Iranian authorities have ordered the nationwide cancellation of concerts and soccer matches and the closure of schools and universities in many provinces.
The head of Qom’s Medical Science University, Mohammad Reza Ghadir, expressed concern over “the spread of those people infected by the virus across the city,” adding the Health Ministry had banned releasing figures linked to the coronavirus.
Many Iranians took to social media to accuse authorities of concealing the facts.

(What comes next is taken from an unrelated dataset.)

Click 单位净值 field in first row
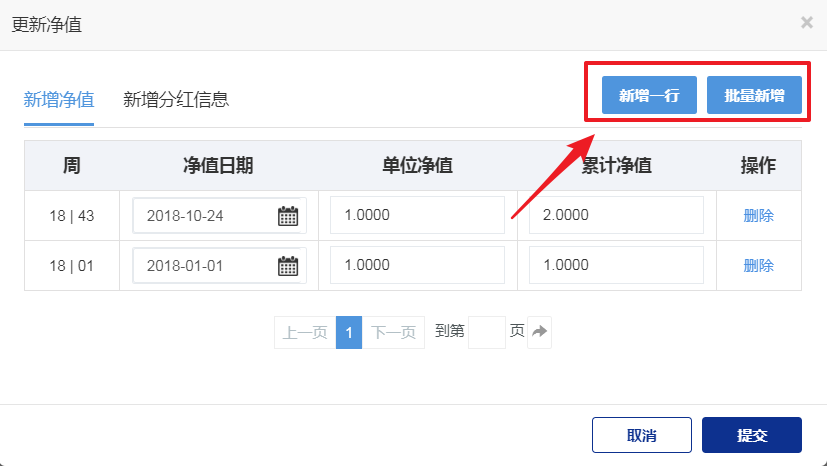Image resolution: width=827 pixels, height=466 pixels. click(417, 215)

Rouhani called for calm, saying the outbreak was no worse than other epidemics that Iran has weathered.
The sight of Iranians wearing masks and gloves is now common in much of the country.

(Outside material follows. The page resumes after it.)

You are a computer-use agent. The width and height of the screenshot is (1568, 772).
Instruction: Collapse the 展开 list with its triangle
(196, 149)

Sales of masks, disinfectant gels and disposable gloves have soared in Tehran and other cities, with officials vowing to prevent hoarding and shortages by boosting production.
Iran has shut schools, universities and cultural centers until the end of the week in an effort to stop the spread of coronavirus.
The UAE has banned all flights to and from Iran. The UAE, home to long-haul carriers Emirates and Etihad, remains a key international transit route for Iran’s 80 million people.
Emirates, the government-owned carrier based in Dubai, flies daily to Tehran. Its low-cost sister airline, FlyDubai, flies to multiple Iranian cities, as does the Sharjah-based low-cost carrier Air Arabia.
The announcement came after Bahrain said it would suspend all flights from Dubai and Sharjah.
Kuwait raised the number of its infected cases to eight, after earlier raising the number to five. It said the three latest cases involved Kuwaiti citizens just back from Iran, without giving more details. The five previously reported cases were passengers returning on a flight from the Iranian city of Mashhad, where Iran’s government has not yet announced a single case of the virus.
Kuwait had halted transport links with Iran over the weekend and said it was evacuating its citizens from Iran.
An Iraqi family of four who returned from a visit to Iran tested positive for the coronavirus, the first Iraqis known to have caught the disease.
The four cases in Kirkuk province brought Iraq’s total to five after it reported its first case on Monday, an Iranian theology student in Najaf. Iraq is deeply concerned about its exposure to the Iranian outbreak, as it has deep cultural and religious ties with its neighbor and typically receives millions of Iranians each year.
The Iraqi government, which has already banned all travel from China and Iran, added Italy, Thailand, South Korea, Singapore and Japan to its travel ban list on Tuesday. Returning Iraqi citizens are exempt, as are diplomats.
Populist Shiite cleric Moqtada Al-Sadr suspended a call for his followers to hold a “million-man” protest, saying he had decide to forbid the events “for your health and life, for they are more important to me than anything else.”
“I had called for million-man protests and sit-ins against sectarian power-sharing and today I forbid you from them for your health and life, for they are more important to me than anything else,” he said in a statement. It was not immediately clear how the government’s call on citizens to avoid public gatherings would affect the strength of anti-government protests, and the response of security forces.
A Turkish Airlines plane flying from Iran was diverted to Ankara on Tuesday at the Turkish Health Ministry’s request and an aviation news website said one passenger was suspected of being infected by coronavirus.
Turkey’s Demiroren news agency broadcast video showing ambulances lined up beside the plane, with several personnel wearing white protective suits on the tarmac.
The plane was flying from Tehran and had been scheduled to land in Istanbul. Turkey shut its borders to Iran on Sunday and cut flights due to the spread of the virus in that country.
Oman’s Khasab port has suspended the import and export of goods to and from Iran from Feb. 26.